In some funhouse movie bizarro world, Ellie (Christina Ricci) and Jimmy (Jesse Eisenberg) are sister and brother (holy recessive genes, Batman). They have a car accident one night, hitting a wolf-like creature (like Lon Chaney does in George Waggner’s The Wolf Man) and bearing witness to a young woman getting ripped bloodily asunder by said beastie. More Wolf Man arcana: said young woman (Shannon Elizabeth) and her friend (Mya) were just foretold their doom by a carnival gypsy (Portia Di Rossi does Maria Ouspenskaya duties); a full-scale model of Chaney Jr.’s Wolf Man appears in a nightclub owned by Ellie’s boyfriend, Jake (Josh Jackson); and a pursuit through a labyrinth of mirrors suggests the line from the 1941 film that it’s a damn shame when a man gets lost in the maze of his mind. A love subplot between Ellie and Jake is meant, I think, to evoke An American Werewolf in London (still the only werewolf movie I’ve liked without qualifications), while a high school bullying and love subplot between Jimmy and Brooke (Courteney Cox look-alike Kristina Anapau) is there to appease Williamson’s fanbase (as well as Teen Wolf‘s) and Ellie’s professional struggles with venomous publicity agent Joanie (Judy Greer)–shades of Mike Nichols’s Wolf–is a set-up for the punchline that Joanie represents Chachi, Scott Baio. Unintentional, probably, is how much Ricci’s performance evokes Halle Berry’s tuna-eating minx from Catwoman.

Mucking the pot, there’re also a lot of references in here to vampire lore (Ellie sucks blood off Craig Kilborn’s finger in the movie’s funniest scene, and Jimmy has a relationship to his dog that reminds a lot of the one Corey Haim (not Corey Feldman, who was also cut from this film) had to dog Nanook in The Lost Boys), in addition to a few shots of a figure of the Max Shreck Nosferatu looming in one inexplicable background. All this not mentioning a car accident that happens on a familiar bend of Mulholland Drive, or Ellie catching a fly in her hand like early-stage Brundlefly in David Cronenberg’s The Fly (and there’s a little ceiling-crawling too, nothing that the trailers–50% of the footage from which didn’t survive the final cut–haven’t already spoiled), or a glimpse of a “Hellboy” comic that might be a nod to composer Marco Beltrami’s presence in both del Toro’s picture and Craven’s. There’s not too much that isn’t an in-joke in Cursed, and because it’s such a shambling patchwork of a Frankenstein’s monster after its hasty editing, the only possible pleasure to be had from the exercise is in trainspotting its references.

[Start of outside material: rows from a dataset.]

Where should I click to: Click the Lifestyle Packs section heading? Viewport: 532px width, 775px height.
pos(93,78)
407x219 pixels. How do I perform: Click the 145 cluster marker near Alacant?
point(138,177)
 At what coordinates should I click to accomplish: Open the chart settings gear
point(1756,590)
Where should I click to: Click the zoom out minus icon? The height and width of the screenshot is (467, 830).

For all that, this kind of thing has already been done–and better–by the tongue-in-cheek The Howling and An American Werewolf in London. When you gut any film (but especially one reliant on suspense) for any reason, much less to appease the flyovers and Puritan hand-wringers, what you’re left with is a piece that’s underfed and indecipherable. There’s no tension to Cursed, and, with its timing hopelessly sprung, there’s no humour, either. Because we don’t get a chance to share in anyone’s terror or wit, we don’t understand why they’re in love with whomever it is they happen to fancy. Nor do we care. Neither are we dying to know the identity of the head werewolf (The Lost Boys again), and, most damningly, when the geek inherits the earth with his superpowers during a sporting event (amateur wrestling: saucy), we don’t rejoice in the suffering of the beautiful. Cursed is a werewolf film that has been completely neutered by the intent of rich, venal men to sell bloodshed to children in an “acceptable” package. Not unlike George Lucas, it’s a very specific genre picture that alienates and insults the only audience for it by pandering to the children (and morons) who’ll like anything. What happened to Cursed happened because there are powers in the industry driven by a desire to identify and victimize people who can’t help themselves. Craven certainly deserves better than this–and so do you.